In one typical coating process, the article to be coated is embedded in a powder pack containing powdered aluminum, either as the metal, an alloy, or a compound such as cobalt, a carrier, typically an ammonium or alkali metal halide, and an inert filler such as aluminum oxide. Once embedded, the article is heated to between 1400.degree. F. and 2200.degree. F., depending on the particular coating material, with the thickness of the coating depending on the temperature and the duration of the exposure. The halide acts as a carrier or activator to facilitate the transfer of the aluminum from the powder pack to the exposed surface of the article, where the aluminum is deposited. At the surface of the article, the aluminum and the substrate material interdiffuse to form an aluminide coating, and the halide is freed to transport more aluminum from the powder pack to the article. As the coating thickness increases, the interdiffusion of the aluminum and the substrate decreases, thereby increasing the percent by weight of aluminum in the aluminide coating.
Another coating process, referred to as out-of-pack gas phase deposition of aluminized coatings, is described in U.S. Pat. Nos. 3,486,927 and 4,148,275, which are hereby incorporated by reference herein. This process is similar to the powder pack method except that the article is not embedded in the powder pack. Instead, the aluminum-bearing halide gas is circulated from the powder pack using an inert gas, and into contact with the article to effect an aluminum deposition on the exposed surfaces of the article, producing a coating of substantially uniform thickness thereon.

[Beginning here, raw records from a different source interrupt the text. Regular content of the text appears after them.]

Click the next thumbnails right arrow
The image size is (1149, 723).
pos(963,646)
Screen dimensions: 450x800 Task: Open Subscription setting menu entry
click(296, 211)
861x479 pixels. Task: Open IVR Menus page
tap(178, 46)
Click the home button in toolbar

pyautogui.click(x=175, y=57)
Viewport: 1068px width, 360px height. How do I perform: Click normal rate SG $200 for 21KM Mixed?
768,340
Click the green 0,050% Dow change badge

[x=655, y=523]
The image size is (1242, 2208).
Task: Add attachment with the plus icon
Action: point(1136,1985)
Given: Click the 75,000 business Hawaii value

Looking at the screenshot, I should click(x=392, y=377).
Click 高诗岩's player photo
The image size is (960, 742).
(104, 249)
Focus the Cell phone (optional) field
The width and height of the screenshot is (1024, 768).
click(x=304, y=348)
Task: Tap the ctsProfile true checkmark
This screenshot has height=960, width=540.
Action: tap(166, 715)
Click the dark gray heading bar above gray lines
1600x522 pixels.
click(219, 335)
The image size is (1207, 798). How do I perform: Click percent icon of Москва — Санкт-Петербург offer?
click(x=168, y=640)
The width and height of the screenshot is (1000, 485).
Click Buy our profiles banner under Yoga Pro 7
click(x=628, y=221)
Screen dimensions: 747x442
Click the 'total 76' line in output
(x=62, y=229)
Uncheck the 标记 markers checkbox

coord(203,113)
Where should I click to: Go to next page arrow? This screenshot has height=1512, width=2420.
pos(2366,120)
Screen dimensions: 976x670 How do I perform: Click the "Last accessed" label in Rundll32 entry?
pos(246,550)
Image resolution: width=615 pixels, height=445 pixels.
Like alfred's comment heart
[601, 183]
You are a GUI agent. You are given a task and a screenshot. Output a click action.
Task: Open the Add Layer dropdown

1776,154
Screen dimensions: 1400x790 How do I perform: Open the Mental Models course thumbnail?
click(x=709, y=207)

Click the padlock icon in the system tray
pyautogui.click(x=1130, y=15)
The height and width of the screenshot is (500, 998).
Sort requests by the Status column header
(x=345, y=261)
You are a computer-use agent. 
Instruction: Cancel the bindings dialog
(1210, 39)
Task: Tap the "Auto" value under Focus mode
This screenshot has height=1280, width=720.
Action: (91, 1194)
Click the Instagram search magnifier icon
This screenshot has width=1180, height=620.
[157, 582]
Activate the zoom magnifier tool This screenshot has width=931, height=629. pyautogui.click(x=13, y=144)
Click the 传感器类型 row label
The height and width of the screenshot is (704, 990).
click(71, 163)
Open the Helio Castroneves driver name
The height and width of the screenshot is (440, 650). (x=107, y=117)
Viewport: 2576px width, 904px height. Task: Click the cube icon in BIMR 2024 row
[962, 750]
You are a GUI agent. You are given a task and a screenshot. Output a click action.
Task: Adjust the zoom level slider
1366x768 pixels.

The out-of-pack process is very useful in applying aluminide coatings to the airfoil section of gas turbine blades. Turbine blades so coated demonstrate significantly greater oxidation and corrosion resistance than uncoated blades, increasing the useful life of the turbine blade. Since the protection from oxidation and corrosion provided by the aluminide coating is directly related to the thickness of that coating, it is desirable to further increase the thickness of the aluminide coating on the airfoil, where that protection is needed most.
However, as the thickness of the aluminide coating increases, the commensurate increase in the percent by weight of aluminum reduces the ductility of the coating. Due to the highly stressed nature of the turbine blade platform region adjacent the pressure side of the airfoil, the aluminide coating in this region becomes susceptible to fracturing during blade use if the coating thickness exceeds a maximum allowable thickness. The nature of this fracturing is such that cracks in the coating readily propagate into the substrate of the blade platform itself, reducing the integrity, and therefore the useful life, of the turbine blade.
Unfortunately, the aluminide coating thickness necessary to provide the desired oxidation and corrosion resistance on the airfoil is significantly greater than the maximum allowable coating thickness in the blade platform region adjacent the pressure side of the airfoil. Since the out-of-pack gas deposition method produces a coating of substantially uniform thickness, the aluminide coating thickness on the airfoil has heretofore been limited by the maximum allowable coating thickness in the blade platform region. Consequently, the oxidation and corrosion resistance of gas turbine blades and vanes of the prior art is significantly less than that which could be obtained if the blade platform coating thickness were not a limiting factor.